──────── THE RECORDS

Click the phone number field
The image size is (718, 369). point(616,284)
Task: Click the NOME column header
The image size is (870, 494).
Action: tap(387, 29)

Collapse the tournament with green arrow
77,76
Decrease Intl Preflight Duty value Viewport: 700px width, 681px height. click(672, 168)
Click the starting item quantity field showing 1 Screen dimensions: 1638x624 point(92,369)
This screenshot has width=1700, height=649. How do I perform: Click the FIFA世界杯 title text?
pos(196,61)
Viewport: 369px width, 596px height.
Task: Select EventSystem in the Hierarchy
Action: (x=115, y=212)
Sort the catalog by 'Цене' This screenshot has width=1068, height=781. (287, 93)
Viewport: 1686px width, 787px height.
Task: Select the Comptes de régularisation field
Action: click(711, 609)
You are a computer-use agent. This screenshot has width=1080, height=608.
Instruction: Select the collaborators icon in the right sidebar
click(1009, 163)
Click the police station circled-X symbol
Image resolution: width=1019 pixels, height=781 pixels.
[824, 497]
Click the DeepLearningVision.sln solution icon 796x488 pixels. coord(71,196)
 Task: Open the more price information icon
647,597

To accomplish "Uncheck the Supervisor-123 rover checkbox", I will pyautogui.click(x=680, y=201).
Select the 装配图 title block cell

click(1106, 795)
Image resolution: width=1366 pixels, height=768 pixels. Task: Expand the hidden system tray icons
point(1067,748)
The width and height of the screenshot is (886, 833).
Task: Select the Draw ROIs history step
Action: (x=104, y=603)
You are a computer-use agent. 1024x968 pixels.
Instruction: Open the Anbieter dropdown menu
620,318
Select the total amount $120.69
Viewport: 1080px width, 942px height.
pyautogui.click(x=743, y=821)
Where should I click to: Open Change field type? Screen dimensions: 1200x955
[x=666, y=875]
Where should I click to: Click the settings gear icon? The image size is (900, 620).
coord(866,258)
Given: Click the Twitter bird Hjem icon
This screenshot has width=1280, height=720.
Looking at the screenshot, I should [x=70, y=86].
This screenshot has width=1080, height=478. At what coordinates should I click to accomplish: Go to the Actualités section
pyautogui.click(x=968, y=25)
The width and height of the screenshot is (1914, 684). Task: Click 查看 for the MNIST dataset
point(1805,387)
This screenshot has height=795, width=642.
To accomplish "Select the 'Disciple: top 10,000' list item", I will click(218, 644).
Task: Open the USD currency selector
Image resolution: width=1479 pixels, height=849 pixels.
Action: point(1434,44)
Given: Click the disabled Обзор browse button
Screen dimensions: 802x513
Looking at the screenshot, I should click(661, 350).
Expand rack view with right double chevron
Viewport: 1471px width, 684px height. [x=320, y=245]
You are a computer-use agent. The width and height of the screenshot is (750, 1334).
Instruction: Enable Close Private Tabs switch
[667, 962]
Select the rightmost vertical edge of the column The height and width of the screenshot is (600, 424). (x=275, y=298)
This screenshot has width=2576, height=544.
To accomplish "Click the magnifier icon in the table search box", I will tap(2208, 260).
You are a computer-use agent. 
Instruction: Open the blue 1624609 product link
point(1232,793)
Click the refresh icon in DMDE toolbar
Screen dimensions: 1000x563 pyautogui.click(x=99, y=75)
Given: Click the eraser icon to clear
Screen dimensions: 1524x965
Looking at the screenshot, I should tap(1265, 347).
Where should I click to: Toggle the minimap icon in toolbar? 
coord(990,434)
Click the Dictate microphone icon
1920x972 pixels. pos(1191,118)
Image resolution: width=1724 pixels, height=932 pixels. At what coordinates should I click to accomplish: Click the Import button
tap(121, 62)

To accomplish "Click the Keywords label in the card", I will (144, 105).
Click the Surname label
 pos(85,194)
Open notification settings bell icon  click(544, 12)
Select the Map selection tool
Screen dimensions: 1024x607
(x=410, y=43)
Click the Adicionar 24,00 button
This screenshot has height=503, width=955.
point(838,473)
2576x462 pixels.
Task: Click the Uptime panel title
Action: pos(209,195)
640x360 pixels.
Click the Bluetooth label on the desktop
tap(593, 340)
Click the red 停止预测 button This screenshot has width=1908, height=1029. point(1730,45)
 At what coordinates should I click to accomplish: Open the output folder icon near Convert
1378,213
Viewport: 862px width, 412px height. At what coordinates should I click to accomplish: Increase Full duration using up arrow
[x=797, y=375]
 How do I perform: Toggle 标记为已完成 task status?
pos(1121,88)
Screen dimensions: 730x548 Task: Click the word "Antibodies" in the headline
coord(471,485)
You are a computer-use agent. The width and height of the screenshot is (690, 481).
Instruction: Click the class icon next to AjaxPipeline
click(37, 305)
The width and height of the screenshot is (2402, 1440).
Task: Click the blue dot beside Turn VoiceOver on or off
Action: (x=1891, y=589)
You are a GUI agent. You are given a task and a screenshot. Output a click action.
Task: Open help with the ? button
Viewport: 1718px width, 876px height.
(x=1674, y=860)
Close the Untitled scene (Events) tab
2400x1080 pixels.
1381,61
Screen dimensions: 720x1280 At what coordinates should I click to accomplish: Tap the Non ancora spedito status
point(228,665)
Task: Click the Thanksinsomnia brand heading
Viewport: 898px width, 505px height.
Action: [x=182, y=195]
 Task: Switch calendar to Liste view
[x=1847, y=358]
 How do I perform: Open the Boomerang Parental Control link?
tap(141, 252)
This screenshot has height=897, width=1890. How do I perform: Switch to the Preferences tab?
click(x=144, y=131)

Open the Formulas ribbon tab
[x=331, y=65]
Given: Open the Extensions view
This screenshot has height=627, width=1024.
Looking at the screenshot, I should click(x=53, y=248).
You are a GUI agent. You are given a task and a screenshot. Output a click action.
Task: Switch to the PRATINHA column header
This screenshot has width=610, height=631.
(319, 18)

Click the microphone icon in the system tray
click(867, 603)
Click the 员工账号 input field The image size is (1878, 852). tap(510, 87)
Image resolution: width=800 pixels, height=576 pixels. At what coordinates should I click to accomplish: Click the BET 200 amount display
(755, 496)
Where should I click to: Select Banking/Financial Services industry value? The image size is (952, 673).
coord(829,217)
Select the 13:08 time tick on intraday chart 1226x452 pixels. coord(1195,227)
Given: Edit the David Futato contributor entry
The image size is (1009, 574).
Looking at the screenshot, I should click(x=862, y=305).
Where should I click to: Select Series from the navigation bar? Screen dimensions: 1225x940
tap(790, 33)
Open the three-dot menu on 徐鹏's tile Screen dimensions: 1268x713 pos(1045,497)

────────────────

= ASSIGNMENT =
Using the records above, restate word for word the lines from the one with "Screen dimensions: 730x548" through the one with "Given: Open the Extensions view", both included.

= RESPONSE TO THE EXERCISE =
Screen dimensions: 730x548 Task: Click the word "Antibodies" in the headline
coord(471,485)
You are a computer-use agent. The width and height of the screenshot is (690, 481).
Instruction: Click the class icon next to AjaxPipeline
click(37, 305)
The width and height of the screenshot is (2402, 1440).
Task: Click the blue dot beside Turn VoiceOver on or off
Action: (x=1891, y=589)
You are a GUI agent. You are given a task and a screenshot. Output a click action.
Task: Open help with the ? button
Viewport: 1718px width, 876px height.
(x=1674, y=860)
Close the Untitled scene (Events) tab
2400x1080 pixels.
1381,61
Screen dimensions: 720x1280 At what coordinates should I click to accomplish: Tap the Non ancora spedito status
point(228,665)
Task: Click the Thanksinsomnia brand heading
Viewport: 898px width, 505px height.
Action: [x=182, y=195]
 Task: Switch calendar to Liste view
[x=1847, y=358]
 How do I perform: Open the Boomerang Parental Control link?
tap(141, 252)
This screenshot has height=897, width=1890. How do I perform: Switch to the Preferences tab?
click(x=144, y=131)

Open the Formulas ribbon tab
[x=331, y=65]
Given: Open the Extensions view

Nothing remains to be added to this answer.